The term "remote sensing" means exactly what it says--the sensing (or measuring) of something remotely (that is, not being in the midst of what is being measured). In the context of the atmosphere, remote sensing most often refers to observations collected by radar or satellite that involve the measurement of electromagnetic radiation in a narrow region of the EM spectrum. This radiation either originates from the object itself or is sent out from the instrument and "bounced off" the thing being measured.
To make an analogy, did you know that you have some very sophisticated remote sensing instruments? It's true! Consider your eyes. Your eyes allow you to observe and measure things from great distances. You can also "see" wavelengths over a relatively large band of the EM spectrum (something that most remote sensors can't do). Now, imagine yourself in the center of a large, dark room. How can you remotely sense what's around you? Well, first you might look around for any emission sources within the band of wavelengths that you can detect. This might include a small nightlight over in one corner, or a hot burner (perhaps you're in a kitchen) that is glowing slightly red. These are types of "passive" remote sensing - you are just measuring what is coming to your eye without doing anything else. Now imagine that you have a flashlight. The light is emitted from the flashlight, bounces off objects in the room and then travels to your eye (where you "see" it). This is an example of "active" remote sensing (you are sending out radiation) and then measuring how it comes back to you.

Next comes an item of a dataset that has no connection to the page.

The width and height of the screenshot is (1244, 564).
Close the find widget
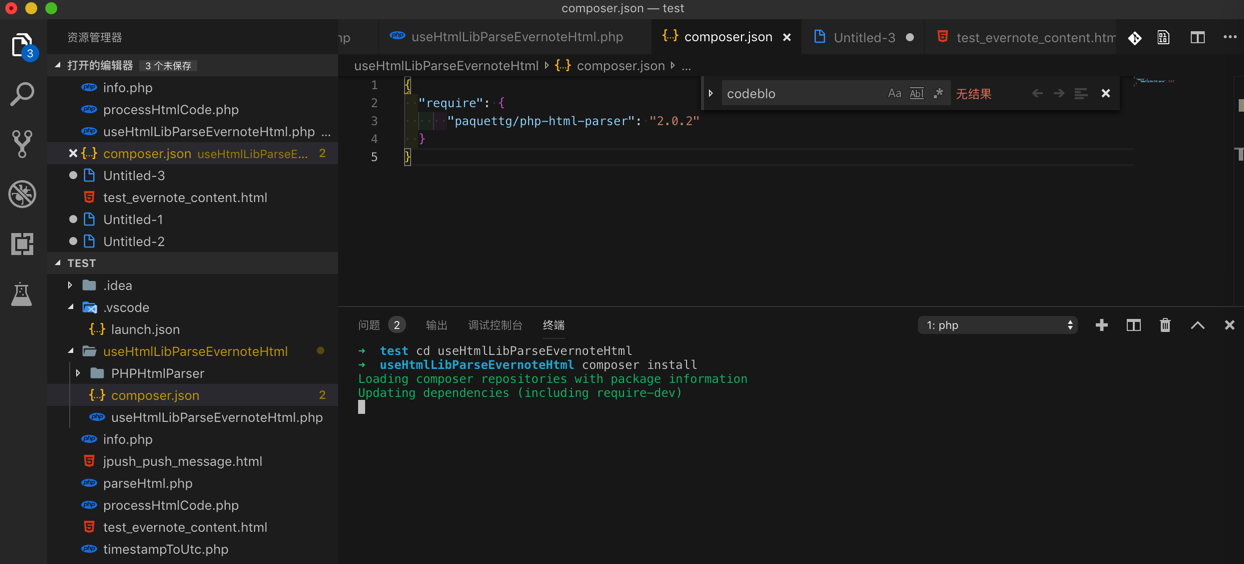point(1105,94)
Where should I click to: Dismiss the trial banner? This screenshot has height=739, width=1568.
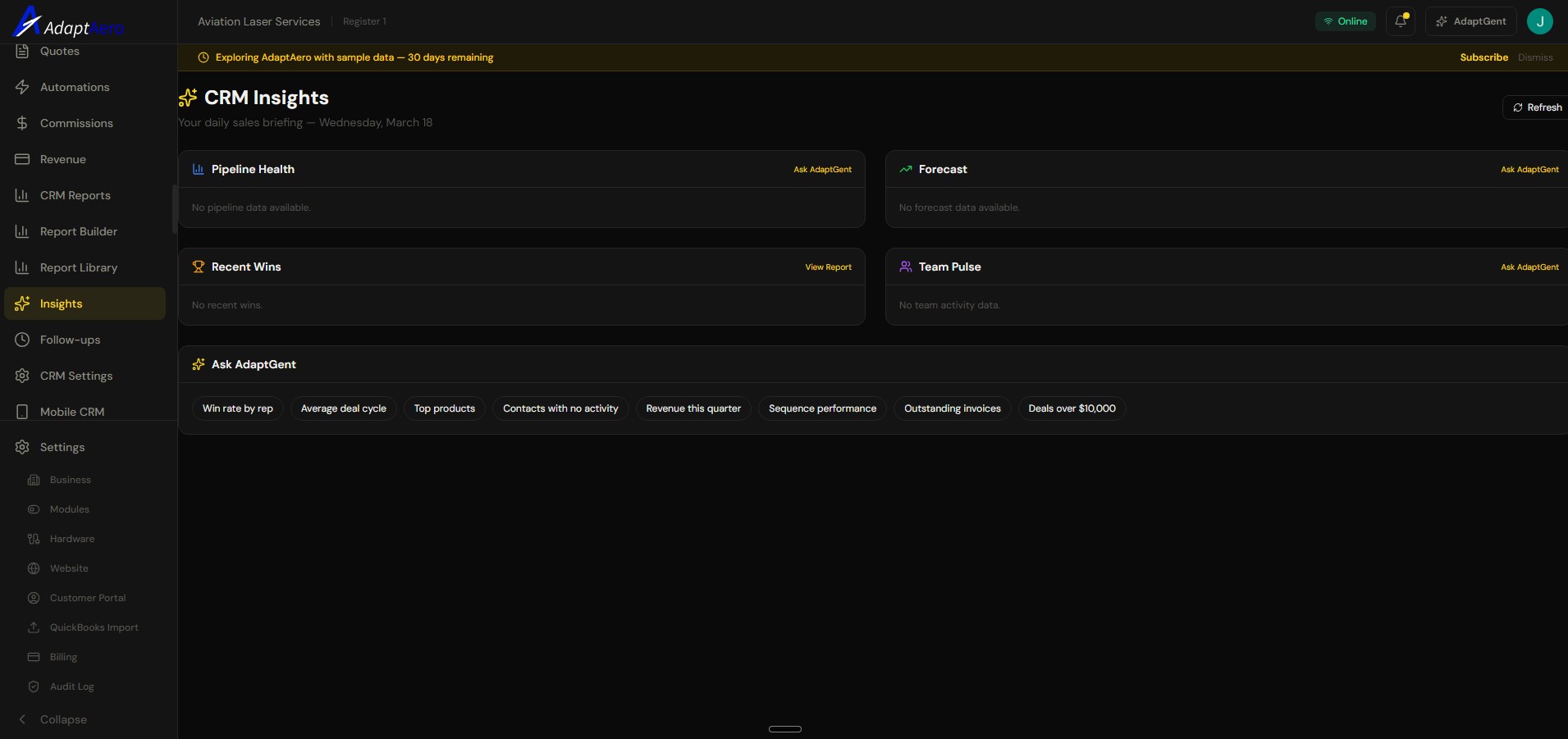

Unfortunately, there is no perfect remote sensing instrument. Each one has its own limitations. For one thing, each type of remote sensor only measures a very limited portion of the electromagnetic spectrum and thus may not be able to "see" everything that we wish to measure. Again, think about your eye--although you can see in the visible spectrum, you cannot see in the infrared spectrum. That being the case, you will likely miss seeing a cat hiding behind a box in your dark room. Even a flashlight won't help you (the cat is behind the box, remember). However, if you had an infrared camera, you could spot the cat by its heat signature. A second limitation is that often (especially for passive remote sensors), what is "seen" by the sensor is not really what is happening. Think about optical illusions involving forced perspective (here's a cool example)--why do they work? Usually, they work because we make certain assumptions about how light travels to our eyes, and those assumptions are hard to break, even though our brain says, "Hey, that can't be happening!" If we go back into our darkened room example, our eyes can play all sorts of "tricks" on us... remember the shadow monsters that you used to "see" in your room at night when you were a young child.
So, remote sensing can be a very powerful tool for measuring things in our vast atmosphere, but we need to be careful. We need to: 1) understand how the remotely sensed measurement was collected and what it means (and what it doesn't mean), 2) use the right tool for the right measurement, and 3) be careful in situations where the instrument may not be correctly measuring what is really going on. Think about these key points as you dive into this week's lesson material.